そのうち食べられるのに捨てられている、いわゆる食品ロスが642万トン。
世界中で行われている食糧援助が2014年度で年間320万トンだから、
日本人が1年に食べ残した食糧だけで世界の食糧援助2年間賄える計算になる訳です。
しかも日本の食料自給率って低いでしょ。
2015年度だと、カロリーベースで39%、生産額ベースだと66%しかない訳です。
わざわざ輸入した食料を捨ててる訳で、二重の意味で資源の無駄なんです。
例えば漁業でも、マグロや鰻、絶滅しちゃうんじゃないかっていうぐらい取りまくって、
その挙句捨ててる。
これは地球に対する犯罪行為と言えるんじゃないか。
食べ残しを得意げにSNSに上げてるっていうんだから、日本人はこんなに傲慢ですよって宣伝してるようなもんですよ。
どんな食べ物であれ、食べ残しは罪だと思うんですけど、私が個人的に一番いかがなものかと嘆かわしいのが、寿司のシャリの食べ残しなんです。
なぜかと言うと、寿司は日本の誇る食文化とか言うじゃないですか、だけど当の日本人が寿司のなんたるかをわかっていなくて、寿司を冒涜してるんですよ。
だって握り寿司というのは、ネタとシャリが一体となってこその寿司でしょ。
これ、一緒になってるから食いもんなんですよ。
ネタとシャリの味や量のバランス、あるいは握り方で味が変わってくるもんだし、その味が寿司の味じゃないですか。
だから、ネタだけ食べるなら、つまみや刺身で食べてればいい訳ですよ。
さらに、私は古い日本人ですから、お米を粗末にすることが、どうにも感覚的に許せないんですよ。
どうしても残すんだったら、むしろネタを残してシャリを一粒たりとも残すなとさえ、言いたいくらいの感じなんですよ。
僕らが子供の頃って、米って八十八と書くと。
お米一粒に八十八人の手がかかってるんだから、一粒残さず感謝して食べなさいと教えられたもんじゃないですか。
お茶わんに一粒残ってただけでも怒られたもんですよ。
そういうところから、食べ物を粗末にしちゃいけないよと、罪深くて恥ずかしいことだよっていう感覚が、お米一粒から始まって、養われた訳ですよ。
米を大切にしない人に日本の文化を語る資格なんかないじゃないですか。
最近お寿司が、ネタばっかり重視する風潮があると思うんですけど、これはわかりやすい特徴ばかりアピールするお店が、あるいはマスメディアにも責任の一端があるんじゃないかと思うんですよ。
例えば、ネタが大きいってことを無条件にいいって言うでしょ。
穴子の一本づけですとかあるんだけど、一本の穴子にシャリがちょんとついてるだけで、バランス完全に崩壊してて、もはや寿司じゃないですよね。
穴子の焼いたやつ食ってる方がいいですよ。
あるいはネタの新鮮さ、それも生きてる魚をさばいたばかり的な意味での新鮮さをやたら賛美するんですよ。

• _課題 A_
本文で、輸入した食料を捨てることが「二重の意味で資源の無駄」とされるのはなぜか。本文の記述に基づいて説明せよ。
• _課題 B_
食べ残しと寿司を論じた本文を、最後の文の後から同じ語り口で書き継げ。

• _所与の項目_

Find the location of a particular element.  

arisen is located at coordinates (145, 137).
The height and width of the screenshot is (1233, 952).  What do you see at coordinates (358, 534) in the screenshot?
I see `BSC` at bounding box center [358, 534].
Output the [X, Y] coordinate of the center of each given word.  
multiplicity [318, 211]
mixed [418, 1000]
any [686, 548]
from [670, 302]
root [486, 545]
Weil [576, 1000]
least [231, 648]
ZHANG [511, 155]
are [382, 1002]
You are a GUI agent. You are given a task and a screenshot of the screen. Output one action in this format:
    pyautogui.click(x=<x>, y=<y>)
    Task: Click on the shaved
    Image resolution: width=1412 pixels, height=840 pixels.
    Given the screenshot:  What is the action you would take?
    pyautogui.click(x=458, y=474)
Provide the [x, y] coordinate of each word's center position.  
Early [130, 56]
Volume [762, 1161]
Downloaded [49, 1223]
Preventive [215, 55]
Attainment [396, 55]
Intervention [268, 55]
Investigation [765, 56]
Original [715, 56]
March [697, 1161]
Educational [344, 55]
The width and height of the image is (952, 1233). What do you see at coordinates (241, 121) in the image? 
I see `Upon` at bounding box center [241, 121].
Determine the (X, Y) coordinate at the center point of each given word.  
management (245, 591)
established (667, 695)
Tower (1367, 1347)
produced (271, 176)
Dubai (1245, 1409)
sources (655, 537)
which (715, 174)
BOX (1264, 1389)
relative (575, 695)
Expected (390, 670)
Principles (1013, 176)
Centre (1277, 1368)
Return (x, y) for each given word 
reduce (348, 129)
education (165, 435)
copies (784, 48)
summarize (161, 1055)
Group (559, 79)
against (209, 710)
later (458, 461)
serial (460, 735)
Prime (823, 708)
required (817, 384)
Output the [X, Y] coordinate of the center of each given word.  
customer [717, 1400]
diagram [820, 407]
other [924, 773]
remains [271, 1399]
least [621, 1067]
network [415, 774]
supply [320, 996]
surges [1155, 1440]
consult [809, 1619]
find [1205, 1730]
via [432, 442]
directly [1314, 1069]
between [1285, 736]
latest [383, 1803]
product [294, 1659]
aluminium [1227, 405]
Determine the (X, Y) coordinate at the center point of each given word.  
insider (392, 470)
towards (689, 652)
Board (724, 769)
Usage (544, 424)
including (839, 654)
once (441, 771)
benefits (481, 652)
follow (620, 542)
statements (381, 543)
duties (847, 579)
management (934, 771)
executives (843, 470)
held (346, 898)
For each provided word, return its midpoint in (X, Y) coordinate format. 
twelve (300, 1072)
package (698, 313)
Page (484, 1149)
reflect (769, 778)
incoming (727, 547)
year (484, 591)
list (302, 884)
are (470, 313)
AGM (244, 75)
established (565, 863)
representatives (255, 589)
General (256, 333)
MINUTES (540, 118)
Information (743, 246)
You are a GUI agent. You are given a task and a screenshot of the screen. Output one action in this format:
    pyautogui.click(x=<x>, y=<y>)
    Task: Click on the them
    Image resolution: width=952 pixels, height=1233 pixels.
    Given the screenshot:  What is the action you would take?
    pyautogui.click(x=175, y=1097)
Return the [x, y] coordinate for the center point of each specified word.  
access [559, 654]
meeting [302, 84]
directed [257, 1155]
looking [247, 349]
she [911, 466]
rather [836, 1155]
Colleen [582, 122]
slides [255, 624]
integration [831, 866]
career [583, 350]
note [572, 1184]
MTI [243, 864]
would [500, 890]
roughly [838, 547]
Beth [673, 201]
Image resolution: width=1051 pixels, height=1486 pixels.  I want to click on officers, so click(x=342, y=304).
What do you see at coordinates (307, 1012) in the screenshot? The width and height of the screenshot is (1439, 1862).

• _解答 A_
日本の食料自給率は低く、2015年度でカロリーベース39%、生産額ベース66%しかない。そのため、わざわざ輸入した食料を捨てていることになる。食べられる食料を捨てる無駄に、輸入の手間をかけた食料を捨てる無駄が重なるからである。

• _解答 B_
これもまた、寿司のなんたるかがわかってない証拠じゃないかと言う気がします。
寿司ってもともと魚と米を時間をかけて慣らしていた訳ですよね。
それを握ってすぐに食べられるように、ご飯を酢飯にして、魚を調理して、それを握って合わせるようにしたのが江戸前のにぎり寿司じゃないですか。
全てのネタは基本的に何らかの仕事が加わっているもんです。
さばいたばかり的な新鮮さを求める食べ物じゃない訳ですよ。
だから、ハマグリなんか生で食べられないですし、コハダだって酢で何日か締めた方がうまいし、マグロだって少し寝かした方が絶対旨味が出ますよ。
だからさばいたばかりの美味しさも確かにあるんですけど、それはお刺身で味わえばいいことで、寿司に求めるものじゃないですよね。
それはワインに新しさを求めるみたいなもので、全くナンセンスだと思うんですよ。
だけど、ネタが大きいとか、さっきまで生きてました、みたいなことは非常にわかりやすいから、そこのポイントばかりアピールするお店とかメディアが増えて、そういうのがシャリ軽視に拍車をかけてるんじゃないかなという気もします。
さらに、特に女性の間で多い、炭水化物悪者論です。
炭水化物は全部悪者みたいに言って。
これがまた、お米を粗末にする風潮を加速してるんですよ。
食べないのはいいけど、だったらつまみや刺身食ってろよって話なんですよ。
最後に、これはお寿司に限らないんですけど、食べ物の値段が安すぎること。
これが米だけでなく、全ての食べ物の食べ残しを加速してるような気がするんですよ。
安いからつい頼み過ぎちゃうし、その挙句残すことに対しての罪悪感とかもったいない感がなくなりますよね。
ありがたみが薄まっちゃいますよね。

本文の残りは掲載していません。